OpenAI CEO Sam Altman continues his international outreach, building upon the momentum generated by his recent appearances before the U.S. Congress. However, Altman’s approach overseas differs from the AI-friendly climate in the United States, as he hints at the possibility of relocating his tech ventures if compliance with his rules is not met.
Altman’s globetrotting journey has taken him from Lagos, Nigeria to various European destinations, culminating in London, UK. Despite facing some protests, he actively engages with prominent figures from the tech industry, businesses, and policymakers, emphasizing the capabilities of OpenAI’s ChatGPT language model. Altman seeks to rally support for pro-AI regulations while expressing discontent over the European Union’s definition of “high-risk” systems, as discussed during a panel at University College London.
The European Union’s proposed AI Act introduces a three-tiered classification for AI systems based on risk levels. Instances of AI that present an “unacceptable risk” by violating fundamental rights include social scoring systems and manipulative social engineering AI. On the other hand, “high-risk AI systems” must adhere to comprehensive standards of transparency and oversight, tailored to their intended use.
Sam Altman expressed concerns regarding the current draft of the law, stating that both ChatGPT and the upcoming GPT-4 could potentially fall under the high-risk category. Compliance with specific requirements would be necessary in such cases. Altman emphasized OpenAI’s intention to strive for compliance but acknowledged that there are technical limitations that may impact their ability to do so. As reported by Time, he stated, “If we can comply, we will, and if we can’t, we’ll cease operating… We will try. But there are technical limits to what’s possible.”
EU’s AI Act gets updated as AI keeps improving
Originally aimed at addressing concerns related to China’s social credit system and facial recognition, the AI Act has encountered new challenges with the emergence of OpenAI and other startups. The EU subsequently introduced provisions in December, targeting “foundational models” like the large language models (LLMs) powering AI chatbots such as ChatGPT. Recently, a European Parliament committee approved these updated regulations, enforcing safety checks and risk management.
In contrast to the United States, the EU has shown a greater inclination to scrutinize OpenAI. The European Data Protection Board has been actively monitoring ChatGPT’s compliance with privacy laws. However, it’s important to note that the AI Act is still subject to potential revisions, which likely explains Altman’s global tour, seeking to navigate the evolving landscape of AI regulations.

=== Set of tasks ===
1) In the article on Sam Altman and the EU AI Act, where did Altman express discontent over the European Union's definition of "high-risk" systems?
2) Transcribe everything in the article on Sam Altman and the EU AI Act from "OpenAI CEO Sam" down to "University College London.".

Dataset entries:
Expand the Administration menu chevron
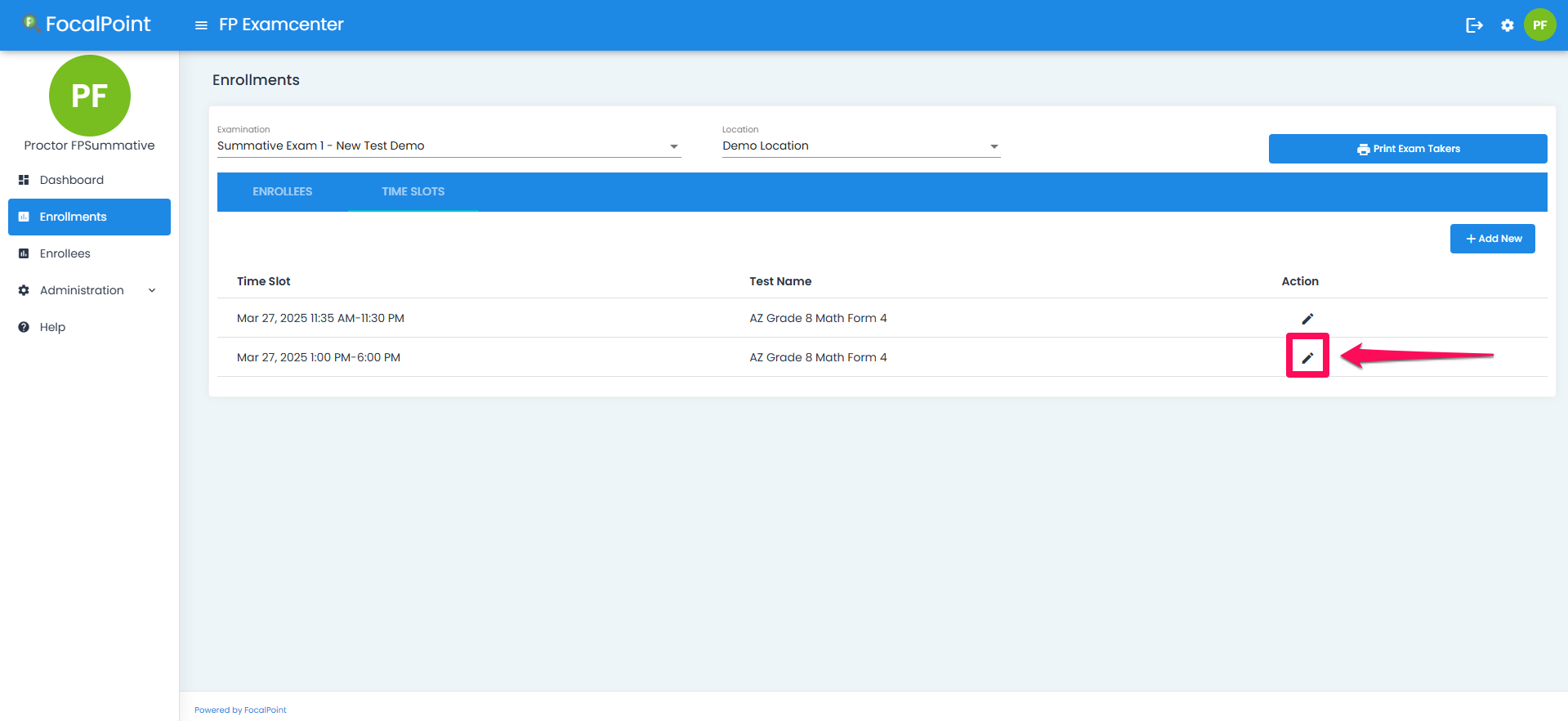 pyautogui.click(x=152, y=290)
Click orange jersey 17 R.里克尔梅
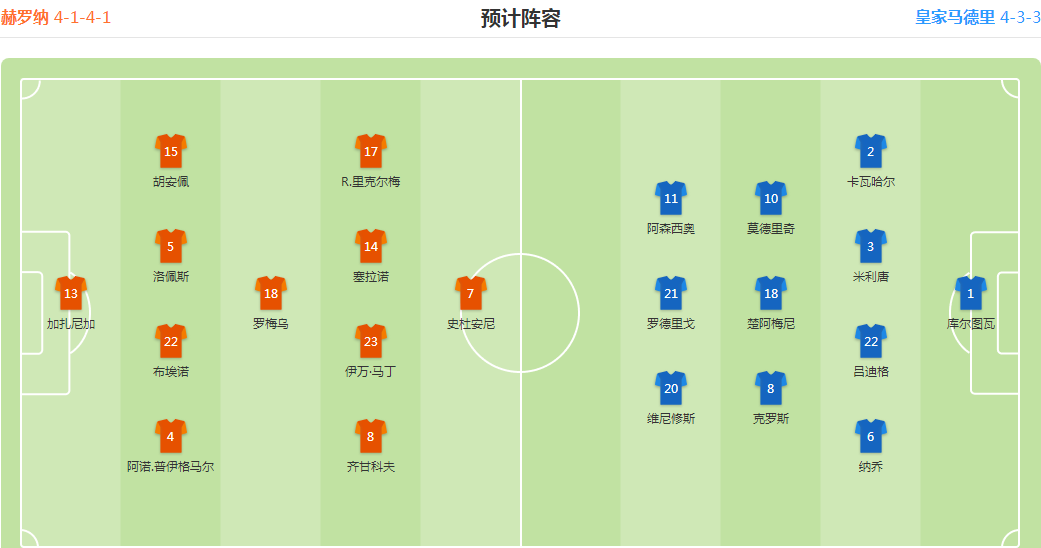Screen dimensions: 1041x548 [x=370, y=151]
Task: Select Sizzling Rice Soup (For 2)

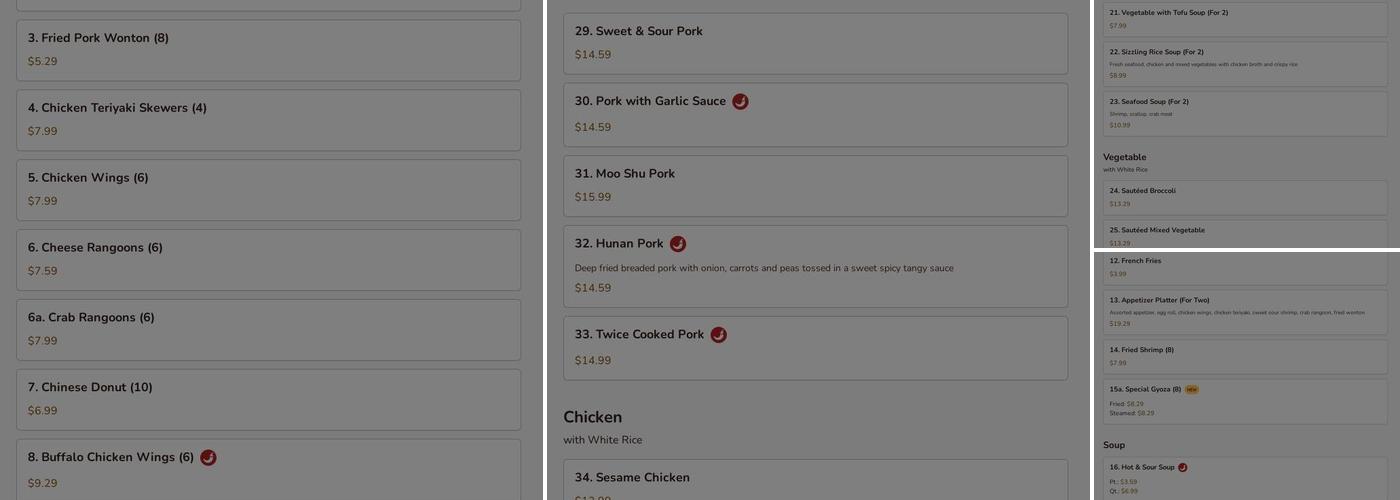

=== Numbered responses ===
1) At a panel at University College London.

2)
OpenAI CEO Sam Altman continues his international outreach, building upon the momentum generated by his recent appearances before the U.S. Congress. However, Altman’s approach overseas differs from the AI-friendly climate in the United States, as he hints at the possibility of relocating his tech ventures if compliance with his rules is not met.
Altman’s globetrotting journey has taken him from Lagos, Nigeria to various European destinations, culminating in London, UK. Despite facing some protests, he actively engages with prominent figures from the tech industry, businesses, and policymakers, emphasizing the capabilities of OpenAI’s ChatGPT language model. Altman seeks to rally support for pro-AI regulations while expressing discontent over the European Union’s definition of “high-risk” systems, as discussed during a panel at University College London.